EXERCISE PROMPT: Copy word for word the part of the "Ruben Brandt, Collector" review that runs from "As for the story, things" to "the mysterious ‘Collector’.".

SELECTED EXCERPT START

Review: “Ruben Brandt, Collector”

50% classical art piece, 50% insane heist movie.

Our Take:

The most obvious thing to note about this movie would be naturally, it’s challenging art style. Most Movies, as many know, often opt to have their animated characters be cool, cute, or beautiful, but that is definitely not the time this way around. All the characters are very much inspired by Picasso, especially his surrealist cubism, as nobody looks like a traditional human. People will have exaggerated shapes, sport multiple body parts, and all seem to be visual representations of their inner selves. It’s both metaphorical and realistic to the world that they’re in- after all, a 2-D man is able to use that fact to his advantage. It makes for a very interesting visual experience- one that takes some getting used to, but is overall enjoyable.

As for the story, things get a little complicated. It is by all accounts, a heist thriller with some psychology thrown in. A therapist, Ruben Brandt, does an excellent job of curing his patients’ neuroses, but also suffers deeply from nightmares himself, usually of classical paintings coming to life and attacking him. Seeing the paintings in real life will cause him to have a nervous breakdown on the spot. Wanting to help cure the doctor that has done so much for them, the patients, who all happen to be career criminals, set out to steal the paintings tormenting Ruben so that he can confront his own fears. These all happen to be priceless, unsellable works of art, and a chase happens between the law and the underground to discover who is the mysterious ‘Collector’.

SELECTED EXCERPT END
SOURCE DATA START

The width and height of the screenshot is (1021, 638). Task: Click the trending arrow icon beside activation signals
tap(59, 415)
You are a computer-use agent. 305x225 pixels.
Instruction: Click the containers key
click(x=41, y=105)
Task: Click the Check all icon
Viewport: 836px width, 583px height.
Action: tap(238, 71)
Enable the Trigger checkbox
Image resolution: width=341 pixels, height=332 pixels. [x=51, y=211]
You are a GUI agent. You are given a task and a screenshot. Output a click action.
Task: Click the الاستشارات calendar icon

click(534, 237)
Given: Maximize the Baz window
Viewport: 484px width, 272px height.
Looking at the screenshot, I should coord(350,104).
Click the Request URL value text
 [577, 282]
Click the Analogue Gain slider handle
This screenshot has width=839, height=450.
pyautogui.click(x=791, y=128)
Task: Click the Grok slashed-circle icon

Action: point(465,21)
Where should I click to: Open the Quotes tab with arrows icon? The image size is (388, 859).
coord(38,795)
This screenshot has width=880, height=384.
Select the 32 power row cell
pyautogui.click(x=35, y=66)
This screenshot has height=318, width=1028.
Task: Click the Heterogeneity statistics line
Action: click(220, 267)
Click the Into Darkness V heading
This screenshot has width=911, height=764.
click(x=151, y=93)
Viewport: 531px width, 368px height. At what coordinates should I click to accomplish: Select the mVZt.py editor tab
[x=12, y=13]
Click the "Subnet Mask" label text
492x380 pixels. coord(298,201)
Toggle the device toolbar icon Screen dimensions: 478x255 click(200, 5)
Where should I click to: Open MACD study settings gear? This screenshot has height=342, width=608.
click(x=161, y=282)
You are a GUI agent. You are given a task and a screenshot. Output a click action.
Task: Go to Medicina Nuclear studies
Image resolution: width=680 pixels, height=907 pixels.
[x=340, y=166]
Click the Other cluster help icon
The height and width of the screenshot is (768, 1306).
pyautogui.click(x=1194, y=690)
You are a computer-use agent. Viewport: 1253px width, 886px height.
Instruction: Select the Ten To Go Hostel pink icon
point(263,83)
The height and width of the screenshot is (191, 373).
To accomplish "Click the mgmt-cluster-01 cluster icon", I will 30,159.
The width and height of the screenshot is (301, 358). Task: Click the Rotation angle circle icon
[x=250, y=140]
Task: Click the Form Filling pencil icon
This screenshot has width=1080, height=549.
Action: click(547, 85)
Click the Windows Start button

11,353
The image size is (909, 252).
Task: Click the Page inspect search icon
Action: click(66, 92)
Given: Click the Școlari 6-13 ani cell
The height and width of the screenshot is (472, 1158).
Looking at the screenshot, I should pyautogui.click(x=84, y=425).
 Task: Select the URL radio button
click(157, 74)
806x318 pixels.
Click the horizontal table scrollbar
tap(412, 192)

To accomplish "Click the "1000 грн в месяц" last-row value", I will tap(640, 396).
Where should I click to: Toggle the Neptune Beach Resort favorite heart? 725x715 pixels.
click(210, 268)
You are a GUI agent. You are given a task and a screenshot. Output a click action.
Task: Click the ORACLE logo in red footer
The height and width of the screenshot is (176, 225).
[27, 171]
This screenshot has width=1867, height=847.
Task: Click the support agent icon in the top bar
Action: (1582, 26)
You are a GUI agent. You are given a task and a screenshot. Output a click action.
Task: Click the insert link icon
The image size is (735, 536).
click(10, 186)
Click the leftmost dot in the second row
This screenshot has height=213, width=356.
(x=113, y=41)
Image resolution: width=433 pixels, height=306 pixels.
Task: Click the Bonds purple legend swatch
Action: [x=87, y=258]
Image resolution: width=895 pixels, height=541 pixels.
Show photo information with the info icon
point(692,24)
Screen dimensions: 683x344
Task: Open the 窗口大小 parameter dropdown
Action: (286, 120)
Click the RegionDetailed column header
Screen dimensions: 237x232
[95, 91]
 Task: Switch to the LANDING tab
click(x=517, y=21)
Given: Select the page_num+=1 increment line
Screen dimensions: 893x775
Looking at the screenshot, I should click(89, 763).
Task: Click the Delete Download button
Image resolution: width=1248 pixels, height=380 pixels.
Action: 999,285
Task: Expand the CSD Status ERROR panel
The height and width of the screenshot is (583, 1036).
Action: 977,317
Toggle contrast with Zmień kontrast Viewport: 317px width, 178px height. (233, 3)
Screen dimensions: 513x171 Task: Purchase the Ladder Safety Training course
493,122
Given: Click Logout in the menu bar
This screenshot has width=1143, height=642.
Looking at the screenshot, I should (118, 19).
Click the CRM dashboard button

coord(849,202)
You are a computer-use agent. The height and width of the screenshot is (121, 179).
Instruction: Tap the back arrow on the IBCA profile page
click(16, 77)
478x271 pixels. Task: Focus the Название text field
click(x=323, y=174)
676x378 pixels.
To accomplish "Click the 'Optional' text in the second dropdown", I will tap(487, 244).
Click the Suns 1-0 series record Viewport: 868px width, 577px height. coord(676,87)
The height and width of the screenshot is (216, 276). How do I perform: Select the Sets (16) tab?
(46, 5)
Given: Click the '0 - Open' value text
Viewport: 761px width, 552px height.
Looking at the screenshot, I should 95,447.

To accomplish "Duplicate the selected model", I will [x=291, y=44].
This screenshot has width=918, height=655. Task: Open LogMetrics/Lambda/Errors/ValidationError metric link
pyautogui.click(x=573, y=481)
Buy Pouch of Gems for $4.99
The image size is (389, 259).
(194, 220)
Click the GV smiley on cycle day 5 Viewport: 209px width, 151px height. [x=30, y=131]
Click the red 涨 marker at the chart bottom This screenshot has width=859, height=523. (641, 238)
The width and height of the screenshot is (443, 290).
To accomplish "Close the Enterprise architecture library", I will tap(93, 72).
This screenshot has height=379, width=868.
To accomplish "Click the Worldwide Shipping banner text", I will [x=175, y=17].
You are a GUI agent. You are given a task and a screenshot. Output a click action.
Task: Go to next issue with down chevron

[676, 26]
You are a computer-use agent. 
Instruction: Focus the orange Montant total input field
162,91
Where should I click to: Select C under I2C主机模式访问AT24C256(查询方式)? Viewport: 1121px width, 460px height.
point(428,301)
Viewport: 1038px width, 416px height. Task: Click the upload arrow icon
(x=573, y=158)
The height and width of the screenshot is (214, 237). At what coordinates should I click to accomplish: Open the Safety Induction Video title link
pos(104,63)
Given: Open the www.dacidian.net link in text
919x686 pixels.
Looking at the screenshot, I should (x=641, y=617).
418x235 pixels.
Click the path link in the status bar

SOURCE DATA END

SOLUTION TO THIS PROBLEM:
As for the story, things get a little complicated. It is by all accounts, a heist thriller with some psychology thrown in. A therapist, Ruben Brandt, does an excellent job of curing his patients’ neuroses, but also suffers deeply from nightmares himself, usually of classical paintings coming to life and attacking him. Seeing the paintings in real life will cause him to have a nervous breakdown on the spot. Wanting to help cure the doctor that has done so much for them, the patients, who all happen to be career criminals, set out to steal the paintings tormenting Ruben so that he can confront his own fears. These all happen to be priceless, unsellable works of art, and a chase happens between the law and the underground to discover who is the mysterious ‘Collector’.